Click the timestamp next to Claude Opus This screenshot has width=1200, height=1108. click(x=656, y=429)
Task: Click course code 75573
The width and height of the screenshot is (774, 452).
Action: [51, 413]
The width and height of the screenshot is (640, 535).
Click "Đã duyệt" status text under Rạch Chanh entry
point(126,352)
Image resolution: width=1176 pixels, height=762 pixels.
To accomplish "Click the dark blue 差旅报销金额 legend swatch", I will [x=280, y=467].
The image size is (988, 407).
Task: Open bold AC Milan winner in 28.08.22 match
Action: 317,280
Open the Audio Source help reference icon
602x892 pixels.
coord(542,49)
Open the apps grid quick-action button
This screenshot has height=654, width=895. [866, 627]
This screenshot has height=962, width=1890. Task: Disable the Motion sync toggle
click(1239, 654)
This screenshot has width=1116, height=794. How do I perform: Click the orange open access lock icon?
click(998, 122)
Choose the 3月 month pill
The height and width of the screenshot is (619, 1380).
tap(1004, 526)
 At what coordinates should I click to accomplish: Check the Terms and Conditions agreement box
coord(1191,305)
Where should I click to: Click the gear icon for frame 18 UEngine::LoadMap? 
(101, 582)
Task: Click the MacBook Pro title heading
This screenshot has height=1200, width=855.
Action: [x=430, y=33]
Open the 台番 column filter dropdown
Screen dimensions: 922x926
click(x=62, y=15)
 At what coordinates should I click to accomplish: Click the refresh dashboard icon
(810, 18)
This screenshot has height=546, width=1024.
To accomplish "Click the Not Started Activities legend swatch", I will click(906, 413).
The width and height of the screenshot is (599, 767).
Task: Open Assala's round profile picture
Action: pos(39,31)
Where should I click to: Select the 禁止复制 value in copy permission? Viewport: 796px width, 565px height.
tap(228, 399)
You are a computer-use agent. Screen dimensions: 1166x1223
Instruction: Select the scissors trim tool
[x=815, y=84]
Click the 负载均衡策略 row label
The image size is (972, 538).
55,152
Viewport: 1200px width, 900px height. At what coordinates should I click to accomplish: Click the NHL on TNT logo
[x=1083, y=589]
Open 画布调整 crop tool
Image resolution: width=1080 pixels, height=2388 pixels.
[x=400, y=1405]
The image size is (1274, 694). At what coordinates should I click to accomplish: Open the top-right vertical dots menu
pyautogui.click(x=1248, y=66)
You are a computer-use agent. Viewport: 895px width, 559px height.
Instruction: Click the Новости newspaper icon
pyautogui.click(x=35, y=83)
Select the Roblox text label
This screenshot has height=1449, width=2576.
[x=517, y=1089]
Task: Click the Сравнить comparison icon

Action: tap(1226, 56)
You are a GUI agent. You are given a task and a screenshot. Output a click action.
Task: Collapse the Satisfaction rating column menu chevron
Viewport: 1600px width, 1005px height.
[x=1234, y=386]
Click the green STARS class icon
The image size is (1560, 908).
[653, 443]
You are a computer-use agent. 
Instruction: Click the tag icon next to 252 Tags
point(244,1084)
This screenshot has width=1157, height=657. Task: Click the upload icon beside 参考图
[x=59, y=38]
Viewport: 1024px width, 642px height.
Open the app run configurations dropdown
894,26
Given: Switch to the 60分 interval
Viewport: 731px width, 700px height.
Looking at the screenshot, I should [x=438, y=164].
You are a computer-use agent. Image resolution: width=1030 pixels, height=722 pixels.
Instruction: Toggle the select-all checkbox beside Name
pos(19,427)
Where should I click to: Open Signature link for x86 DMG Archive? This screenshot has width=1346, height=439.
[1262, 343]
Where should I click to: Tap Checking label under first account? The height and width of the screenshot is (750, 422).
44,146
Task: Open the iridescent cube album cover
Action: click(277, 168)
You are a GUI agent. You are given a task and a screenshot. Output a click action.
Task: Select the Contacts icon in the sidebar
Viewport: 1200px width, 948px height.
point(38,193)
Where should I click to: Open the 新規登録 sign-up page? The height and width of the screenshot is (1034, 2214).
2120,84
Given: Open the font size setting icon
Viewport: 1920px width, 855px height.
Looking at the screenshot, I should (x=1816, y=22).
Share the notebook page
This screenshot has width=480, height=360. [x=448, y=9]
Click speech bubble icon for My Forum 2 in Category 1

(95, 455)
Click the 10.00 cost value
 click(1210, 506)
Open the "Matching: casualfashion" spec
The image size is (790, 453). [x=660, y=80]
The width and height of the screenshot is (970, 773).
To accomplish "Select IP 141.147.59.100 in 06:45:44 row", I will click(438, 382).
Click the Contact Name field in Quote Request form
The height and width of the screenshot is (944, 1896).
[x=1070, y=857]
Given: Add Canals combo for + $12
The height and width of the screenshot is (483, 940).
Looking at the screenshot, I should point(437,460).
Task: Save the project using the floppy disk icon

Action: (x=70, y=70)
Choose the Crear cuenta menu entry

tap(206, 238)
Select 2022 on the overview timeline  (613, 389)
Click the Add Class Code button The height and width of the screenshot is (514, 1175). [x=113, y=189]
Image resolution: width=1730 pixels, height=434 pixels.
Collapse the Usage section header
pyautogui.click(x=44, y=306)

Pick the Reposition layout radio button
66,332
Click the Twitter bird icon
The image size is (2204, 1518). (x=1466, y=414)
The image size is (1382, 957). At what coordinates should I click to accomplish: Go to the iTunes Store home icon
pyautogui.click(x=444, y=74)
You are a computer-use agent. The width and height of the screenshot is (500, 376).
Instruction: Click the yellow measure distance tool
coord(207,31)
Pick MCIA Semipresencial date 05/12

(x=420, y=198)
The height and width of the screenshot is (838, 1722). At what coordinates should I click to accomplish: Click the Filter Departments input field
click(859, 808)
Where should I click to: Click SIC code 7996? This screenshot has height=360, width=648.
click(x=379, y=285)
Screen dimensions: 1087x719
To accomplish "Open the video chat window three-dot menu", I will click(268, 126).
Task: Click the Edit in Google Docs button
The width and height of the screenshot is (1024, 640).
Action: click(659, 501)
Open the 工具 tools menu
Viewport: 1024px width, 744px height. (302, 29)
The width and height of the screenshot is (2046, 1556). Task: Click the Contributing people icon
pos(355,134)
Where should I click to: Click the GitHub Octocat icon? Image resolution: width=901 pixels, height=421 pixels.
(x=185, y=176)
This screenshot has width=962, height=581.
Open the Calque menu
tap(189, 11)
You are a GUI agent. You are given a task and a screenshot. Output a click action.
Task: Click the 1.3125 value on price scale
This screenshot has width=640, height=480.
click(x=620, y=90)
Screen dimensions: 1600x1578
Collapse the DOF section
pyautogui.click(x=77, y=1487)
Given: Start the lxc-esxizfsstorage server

#### WORK TO COMPLETE
Every entry above should be returned exactly as written.

#### WRITTEN REPLY
Click the timestamp next to Claude Opus This screenshot has width=1200, height=1108. click(x=656, y=429)
Task: Click course code 75573
The width and height of the screenshot is (774, 452).
Action: [51, 413]
The width and height of the screenshot is (640, 535).
Click "Đã duyệt" status text under Rạch Chanh entry
point(126,352)
Image resolution: width=1176 pixels, height=762 pixels.
To accomplish "Click the dark blue 差旅报销金额 legend swatch", I will [x=280, y=467].
The image size is (988, 407).
Task: Open bold AC Milan winner in 28.08.22 match
Action: 317,280
Open the Audio Source help reference icon
602x892 pixels.
coord(542,49)
Open the apps grid quick-action button
This screenshot has height=654, width=895. [866, 627]
This screenshot has height=962, width=1890. Task: Disable the Motion sync toggle
click(1239, 654)
This screenshot has width=1116, height=794. How do I perform: Click the orange open access lock icon?
click(998, 122)
Choose the 3月 month pill
The height and width of the screenshot is (619, 1380).
tap(1004, 526)
 At what coordinates should I click to accomplish: Check the Terms and Conditions agreement box
coord(1191,305)
Where should I click to: Click the gear icon for frame 18 UEngine::LoadMap? 
(101, 582)
Task: Click the MacBook Pro title heading
This screenshot has height=1200, width=855.
Action: [x=430, y=33]
Open the 台番 column filter dropdown
Screen dimensions: 922x926
click(x=62, y=15)
 At what coordinates should I click to accomplish: Click the refresh dashboard icon
(810, 18)
This screenshot has height=546, width=1024.
To accomplish "Click the Not Started Activities legend swatch", I will click(906, 413).
The width and height of the screenshot is (599, 767).
Task: Open Assala's round profile picture
Action: pos(39,31)
Where should I click to: Select the 禁止复制 value in copy permission? Viewport: 796px width, 565px height.
tap(228, 399)
You are a computer-use agent. Screen dimensions: 1166x1223
Instruction: Select the scissors trim tool
[x=815, y=84]
Click the 负载均衡策略 row label
The image size is (972, 538).
55,152
Viewport: 1200px width, 900px height. At what coordinates should I click to accomplish: Click the NHL on TNT logo
[x=1083, y=589]
Open 画布调整 crop tool
Image resolution: width=1080 pixels, height=2388 pixels.
[x=400, y=1405]
The image size is (1274, 694). At what coordinates should I click to accomplish: Open the top-right vertical dots menu
pyautogui.click(x=1248, y=66)
You are a computer-use agent. Viewport: 895px width, 559px height.
Instruction: Click the Новости newspaper icon
pyautogui.click(x=35, y=83)
Select the Roblox text label
This screenshot has height=1449, width=2576.
[x=517, y=1089]
Task: Click the Сравнить comparison icon

Action: tap(1226, 56)
You are a GUI agent. You are given a task and a screenshot. Output a click action.
Task: Collapse the Satisfaction rating column menu chevron
Viewport: 1600px width, 1005px height.
[x=1234, y=386]
Click the green STARS class icon
The image size is (1560, 908).
[653, 443]
You are a computer-use agent. 
Instruction: Click the tag icon next to 252 Tags
point(244,1084)
This screenshot has width=1157, height=657. Task: Click the upload icon beside 参考图
[x=59, y=38]
Viewport: 1024px width, 642px height.
Open the app run configurations dropdown
894,26
Given: Switch to the 60分 interval
Viewport: 731px width, 700px height.
Looking at the screenshot, I should [x=438, y=164].
You are a computer-use agent. Image resolution: width=1030 pixels, height=722 pixels.
Instruction: Toggle the select-all checkbox beside Name
pos(19,427)
Where should I click to: Open Signature link for x86 DMG Archive? This screenshot has width=1346, height=439.
[1262, 343]
Where should I click to: Tap Checking label under first account? The height and width of the screenshot is (750, 422).
44,146
Task: Open the iridescent cube album cover
Action: click(277, 168)
You are a GUI agent. You are given a task and a screenshot. Output a click action.
Task: Select the Contacts icon in the sidebar
Viewport: 1200px width, 948px height.
point(38,193)
Where should I click to: Open the 新規登録 sign-up page? The height and width of the screenshot is (1034, 2214).
2120,84
Given: Open the font size setting icon
Viewport: 1920px width, 855px height.
Looking at the screenshot, I should (x=1816, y=22).
Share the notebook page
This screenshot has width=480, height=360. [x=448, y=9]
Click speech bubble icon for My Forum 2 in Category 1

(95, 455)
Click the 10.00 cost value
 click(1210, 506)
Open the "Matching: casualfashion" spec
The image size is (790, 453). [x=660, y=80]
The width and height of the screenshot is (970, 773).
To accomplish "Select IP 141.147.59.100 in 06:45:44 row", I will click(438, 382).
Click the Contact Name field in Quote Request form
The height and width of the screenshot is (944, 1896).
[x=1070, y=857]
Given: Add Canals combo for + $12
The height and width of the screenshot is (483, 940).
Looking at the screenshot, I should point(437,460).
Task: Save the project using the floppy disk icon

Action: (x=70, y=70)
Choose the Crear cuenta menu entry

tap(206, 238)
Select 2022 on the overview timeline  (613, 389)
Click the Add Class Code button The height and width of the screenshot is (514, 1175). [x=113, y=189]
Image resolution: width=1730 pixels, height=434 pixels.
Collapse the Usage section header
pyautogui.click(x=44, y=306)

Pick the Reposition layout radio button
66,332
Click the Twitter bird icon
The image size is (2204, 1518). (x=1466, y=414)
The image size is (1382, 957). At what coordinates should I click to accomplish: Go to the iTunes Store home icon
pyautogui.click(x=444, y=74)
You are a computer-use agent. The width and height of the screenshot is (500, 376).
Instruction: Click the yellow measure distance tool
coord(207,31)
Pick MCIA Semipresencial date 05/12

(x=420, y=198)
The height and width of the screenshot is (838, 1722). At what coordinates should I click to accomplish: Click the Filter Departments input field
click(859, 808)
Where should I click to: Click SIC code 7996? This screenshot has height=360, width=648.
click(x=379, y=285)
Screen dimensions: 1087x719
To accomplish "Open the video chat window three-dot menu", I will click(268, 126).
Task: Click the Edit in Google Docs button
The width and height of the screenshot is (1024, 640).
Action: click(659, 501)
Open the 工具 tools menu
Viewport: 1024px width, 744px height. (302, 29)
The width and height of the screenshot is (2046, 1556). Task: Click the Contributing people icon
pos(355,134)
Where should I click to: Click the GitHub Octocat icon? Image resolution: width=901 pixels, height=421 pixels.
(x=185, y=176)
This screenshot has width=962, height=581.
Open the Calque menu
tap(189, 11)
You are a GUI agent. You are given a task and a screenshot. Output a click action.
Task: Click the 1.3125 value on price scale
This screenshot has width=640, height=480.
click(x=620, y=90)
Screen dimensions: 1600x1578
Collapse the DOF section
pyautogui.click(x=77, y=1487)
Given: Start the lxc-esxizfsstorage server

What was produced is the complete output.